In 1705 she was under Captain Boron Wylde for service in the Mediterranean. She spent the winter of 1706/07 with Byng's squadron. In 1707 she was under Captain John Evans followed by Captain Robert Kirktown while she was still in the Mediterranean. In 1710 she was under Captain Thomas Kempthorne. In 1710 she sailed back to Home Waters then returned to the Mediterranean in 1711 with the Broad Pennant of Captain Charles Cornwall. With the end of the war, she underwent a great repair at Portsmouth at a cost of 12,494.13.6d during October 1712 to May 1714. She was recommissioned in 1715 under Captain Edward Hopson and sailed with Norris's Fleet to the Baltic.
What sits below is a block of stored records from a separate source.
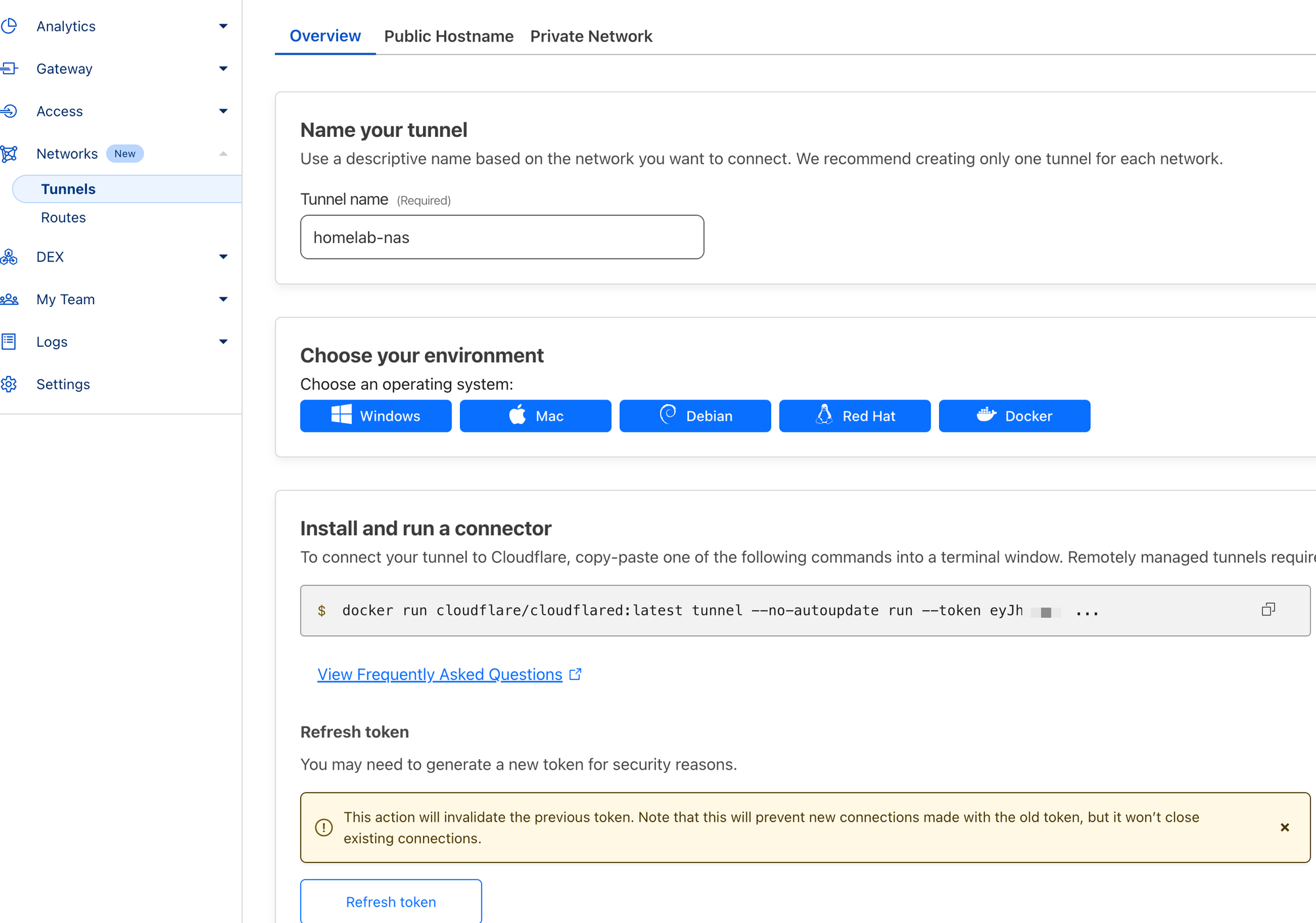Open Settings via the gear icon
This screenshot has height=923, width=1316.
click(x=9, y=384)
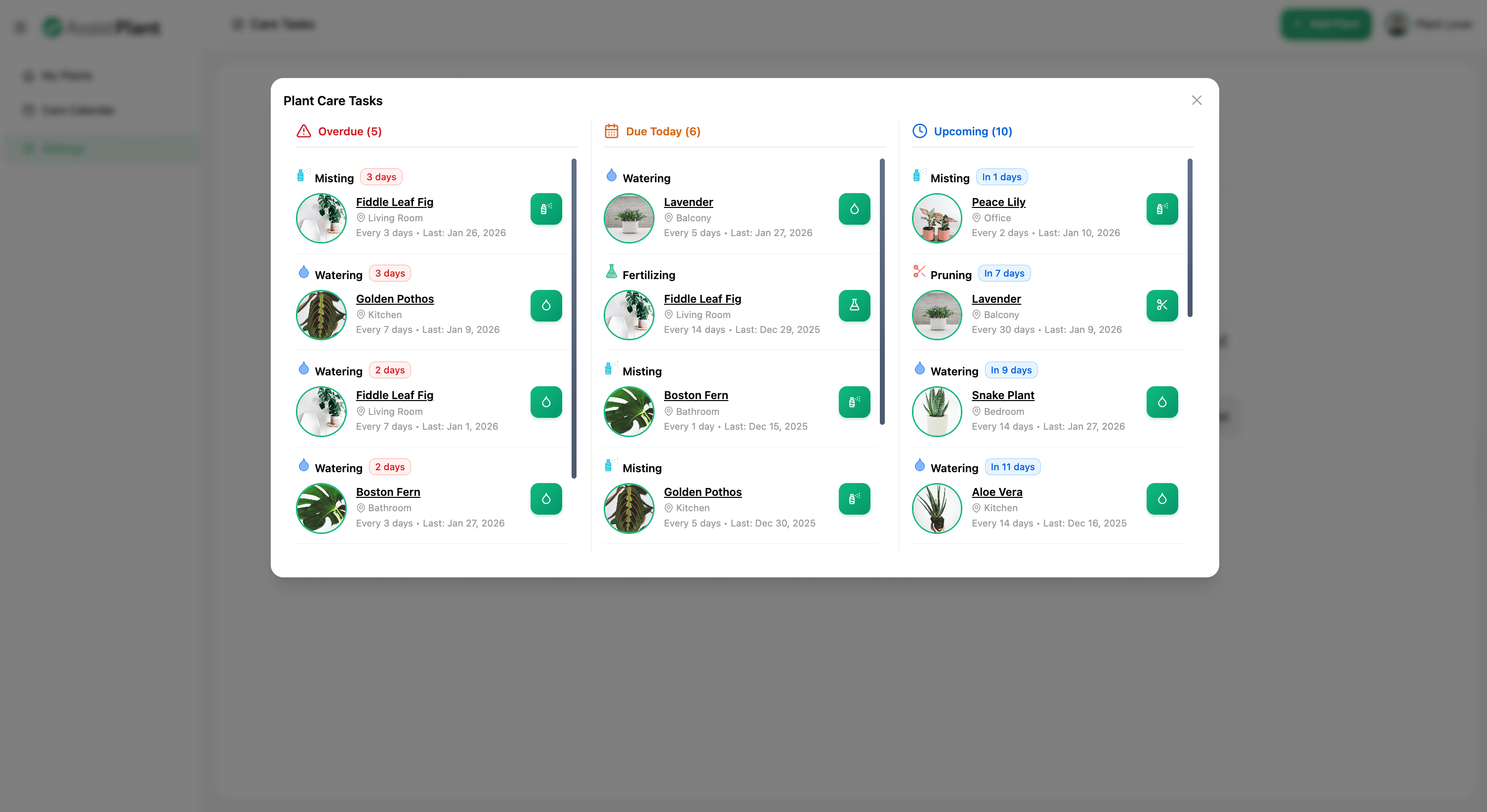
Task: Click the green watering drop for overdue Golden Pothos
Action: click(546, 305)
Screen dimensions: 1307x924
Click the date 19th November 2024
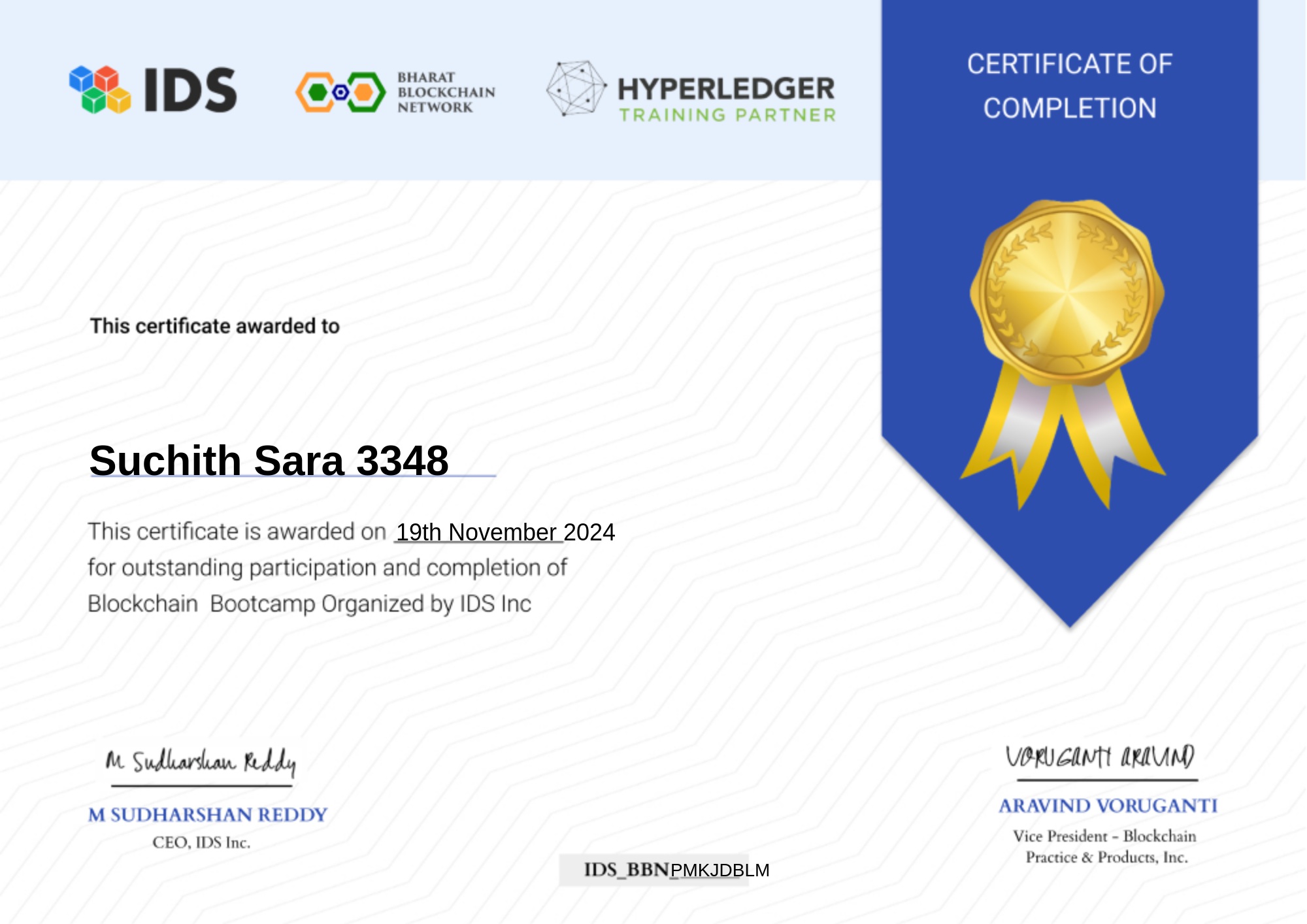[505, 532]

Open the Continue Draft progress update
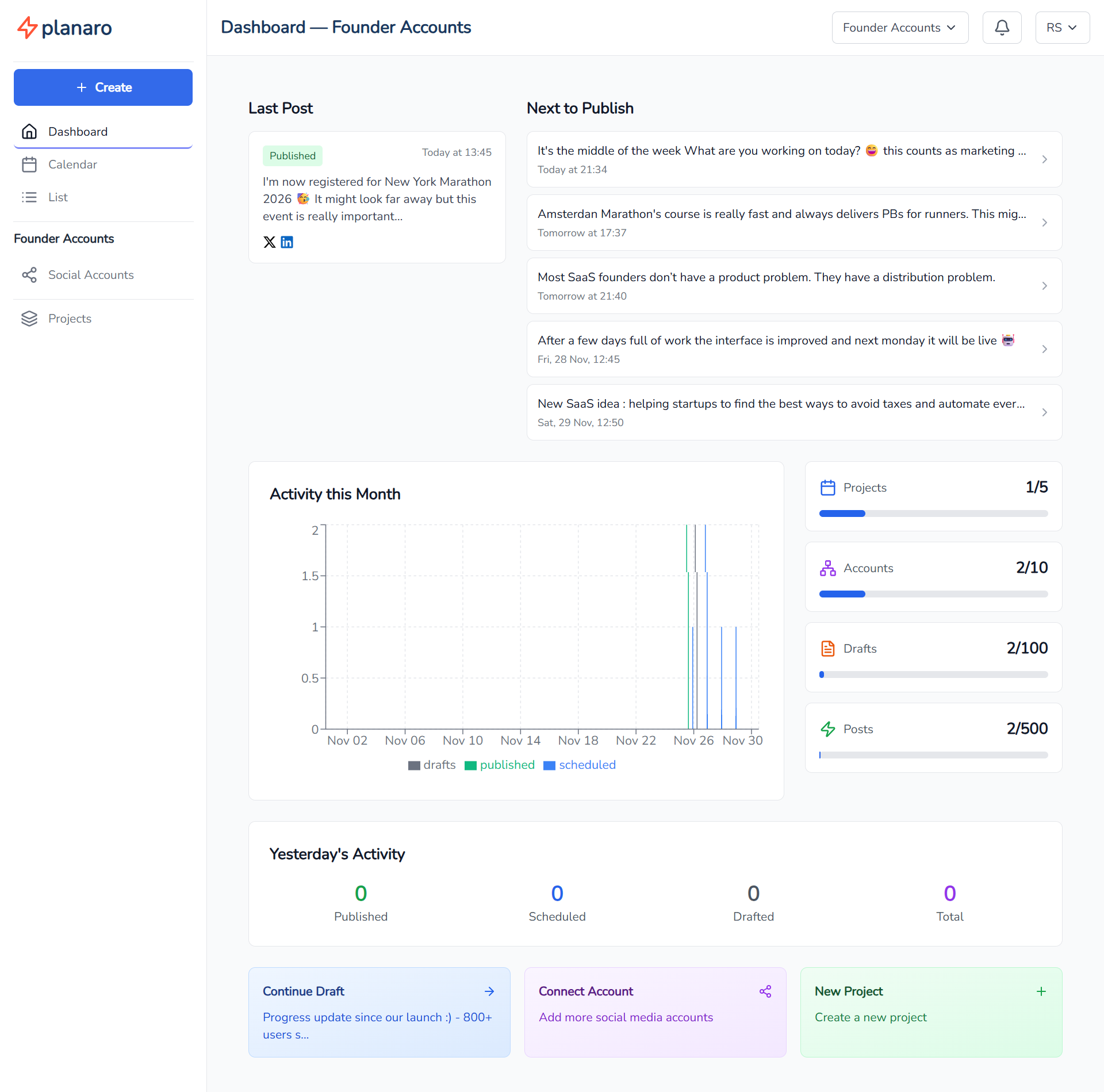click(x=378, y=1012)
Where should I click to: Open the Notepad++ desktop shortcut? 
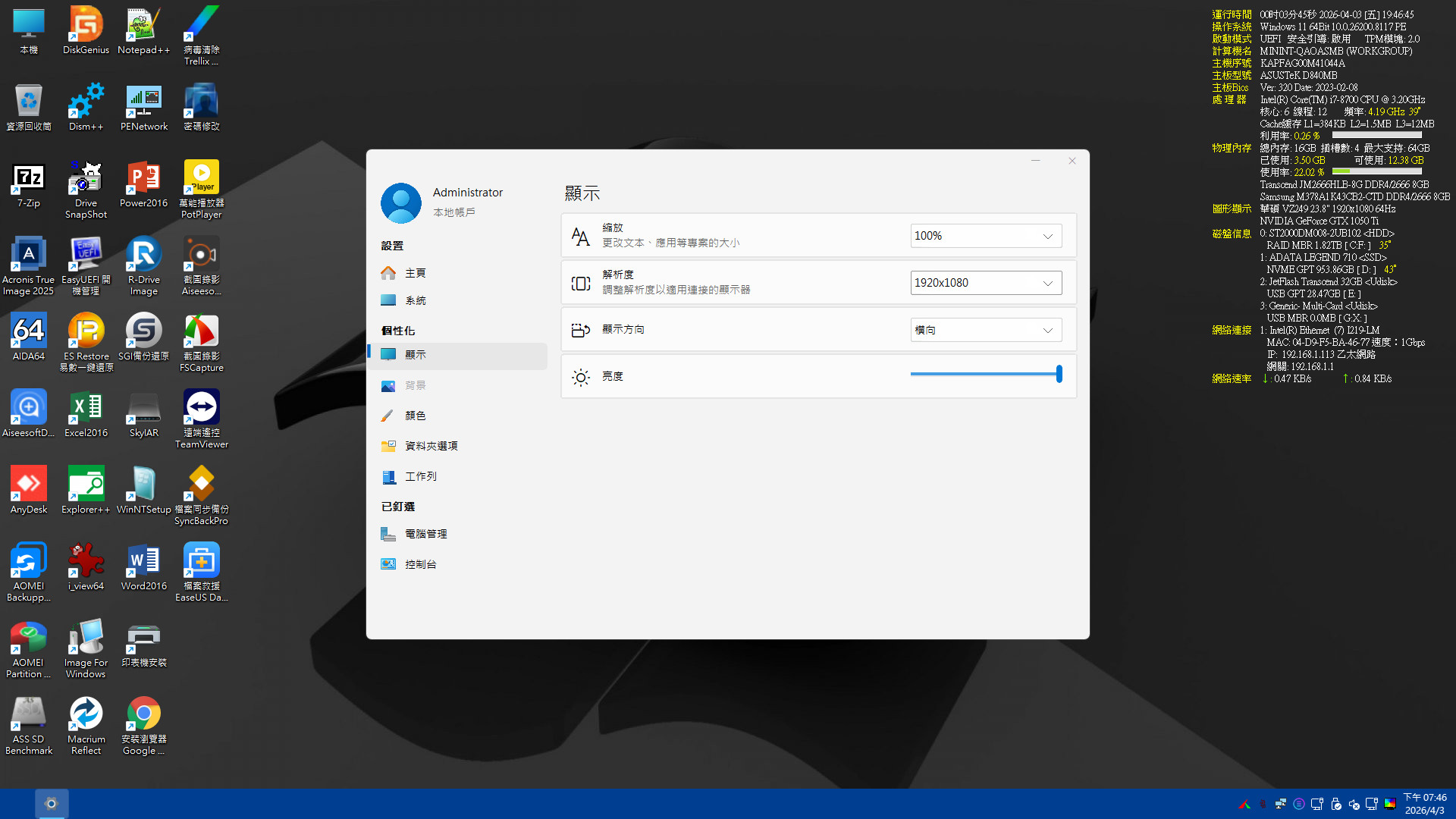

In 1717 under Captain Thomas Scott, she sailed to the Baltic with Vice-Admiral Sir George Byng's Fleet. In 1718 she was under Captain Charles Vanbrugh sailing with Admiral Sir George Byng's Fleet in the Mediterranean. She fought in the Battle off Cape Passaro south-east of Sicily, on 11 August 1718.

==Loss==
She was wrecked during a storm in Pentemelia Bay, Italy on 14 February 1719, though her crew was saved.